The second thing, when talking about what happens as rents adjust, is that a minority of businesses, but a sizeable minority, own their own premises. In the long run, they may not be affected in their capacity as tenants, but they are still affected in their capacity as landlords to themselves, as it were. One way to think about it is that it is almost lump sum redistribution across owners of different properties. If you own the property and your business rates bill goes down—there is no rent. You can imagine charging rent to yourself, but the reality is that you just have a lower bill to pay.
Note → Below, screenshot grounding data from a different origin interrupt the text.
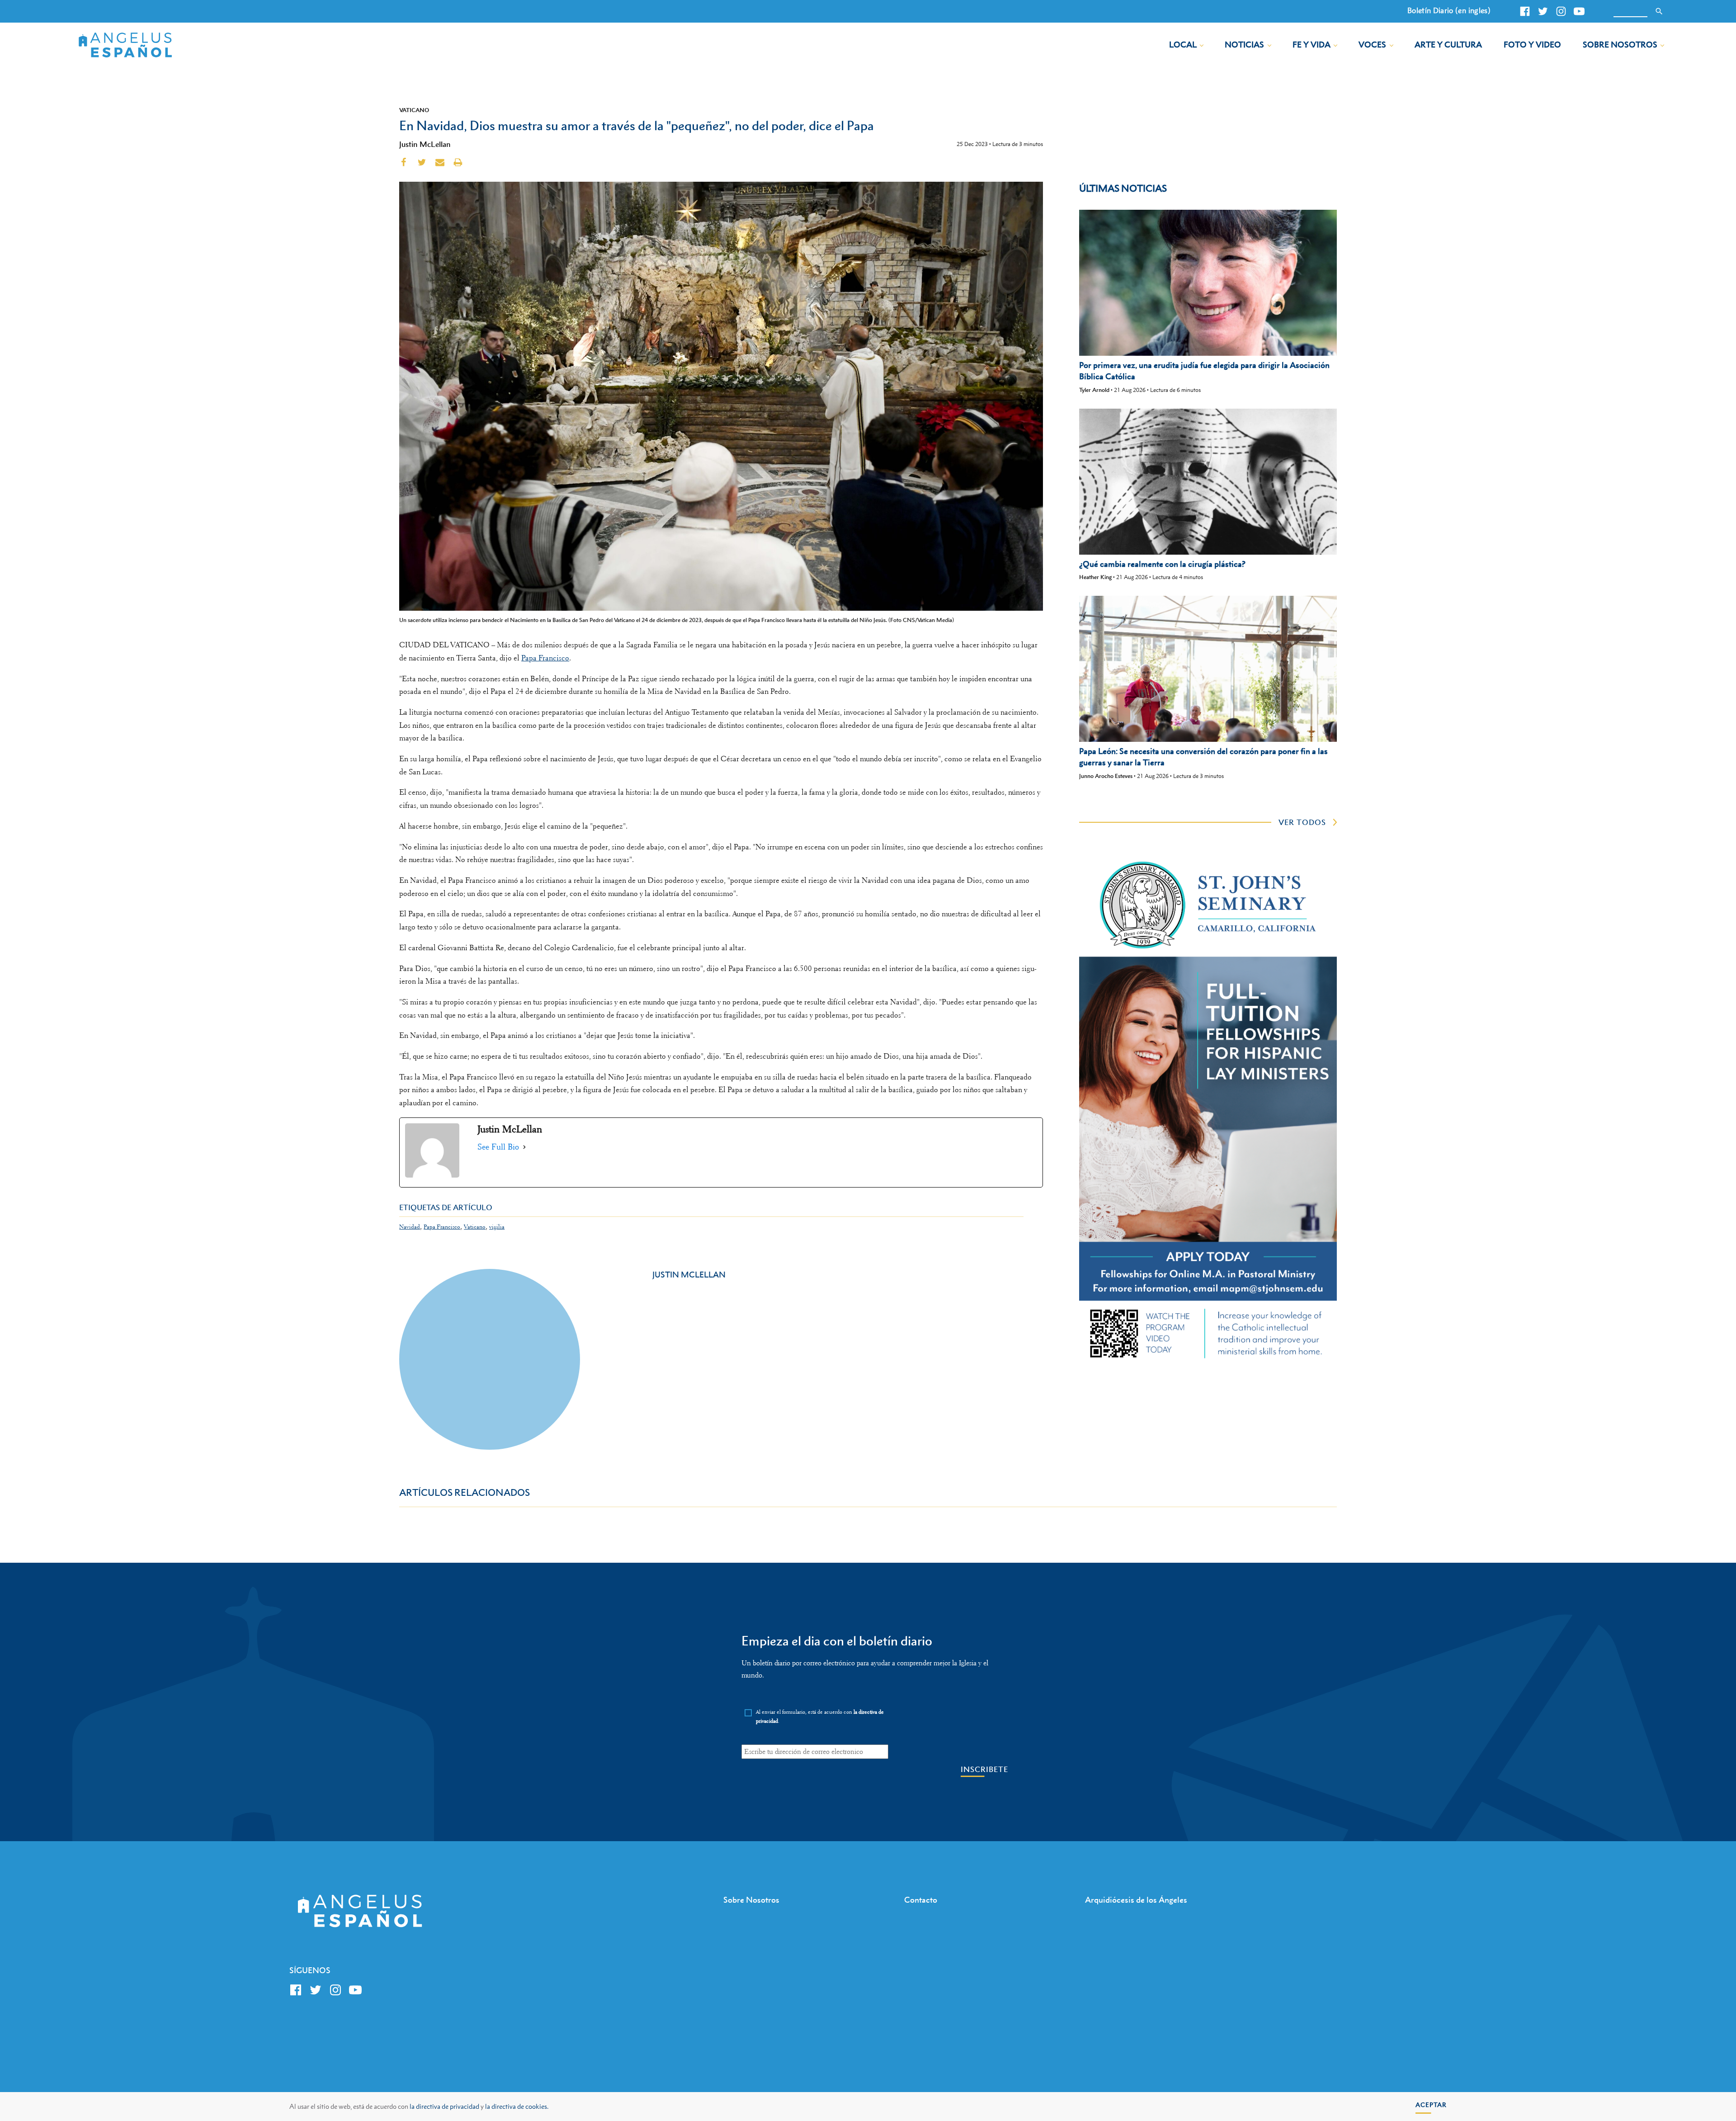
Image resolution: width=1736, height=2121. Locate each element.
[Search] (1659, 11)
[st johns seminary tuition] (1208, 1362)
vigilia (497, 1226)
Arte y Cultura (1448, 44)
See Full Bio (498, 1147)
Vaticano (414, 109)
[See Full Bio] (524, 1147)
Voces (1372, 44)
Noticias (1244, 44)
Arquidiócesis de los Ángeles (1136, 1899)
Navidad (409, 1226)
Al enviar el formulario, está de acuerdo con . (820, 1717)
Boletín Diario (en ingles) (1449, 10)
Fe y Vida (1311, 44)
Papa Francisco (545, 658)
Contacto (920, 1899)
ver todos (1302, 822)
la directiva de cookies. (516, 2106)
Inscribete (984, 1769)
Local (1183, 44)
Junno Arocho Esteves (1105, 776)
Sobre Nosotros (1620, 44)
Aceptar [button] (1431, 2104)
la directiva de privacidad (444, 2106)
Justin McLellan (425, 144)
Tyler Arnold (1094, 389)
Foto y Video (1532, 44)
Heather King (1095, 577)
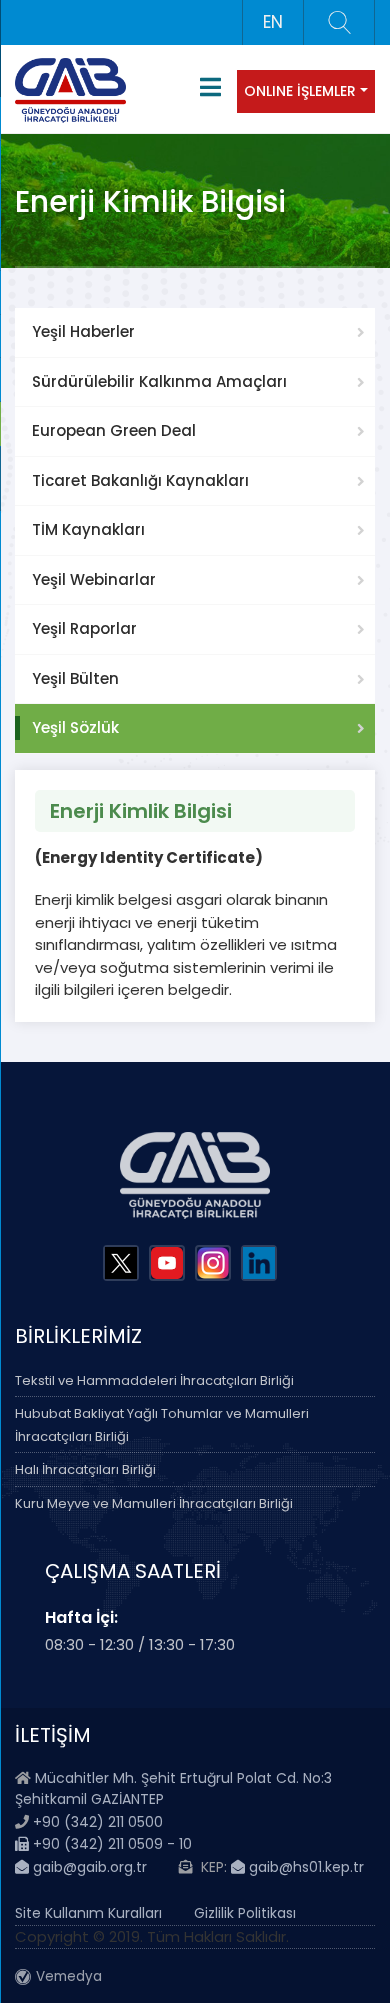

That is a one-off gain in the sense that you could sell that property and get more for it in the same way, so you are just better off if your business rates bill has gone down. Someone else looking to buy it would face a lower business rates bill, but they would have to pay more to buy the property in the first place. So yes, businesses that own their own premises would benefit from a business rate cut—or lose from a business rate increase if we are talking about those above £500,000— in their capacity as owners, essentially, rather than their capacity as the business occupying and using the property.
Q
Stuart Adam: First of all, I do not want to say that it will do nothing to help. It will certainly do something in the short run, and I am also giving the quite extreme case—the very purest—in the long run. Even in the long run, it will not be quite as simple as I am painting it. There will be some help, but as I say, it is more second order than first order. I also agree, as I emphasised earlier, that the certainty will definitely help.
I also think that we can look at other parts of the business rate system. The treatment of empty properties—empty property relief—is one, which is much more important and more directly targeted at actually getting properties back into use. I know that the Government are concerned, as the discussion paper mentions, about exploitation of empty property relief by people cycling in and out artificially and things like that. I also think that a lot of the struggles of the high street are not caused by business rates. Things such as online competition make a huge difference, and are not driven by business rates.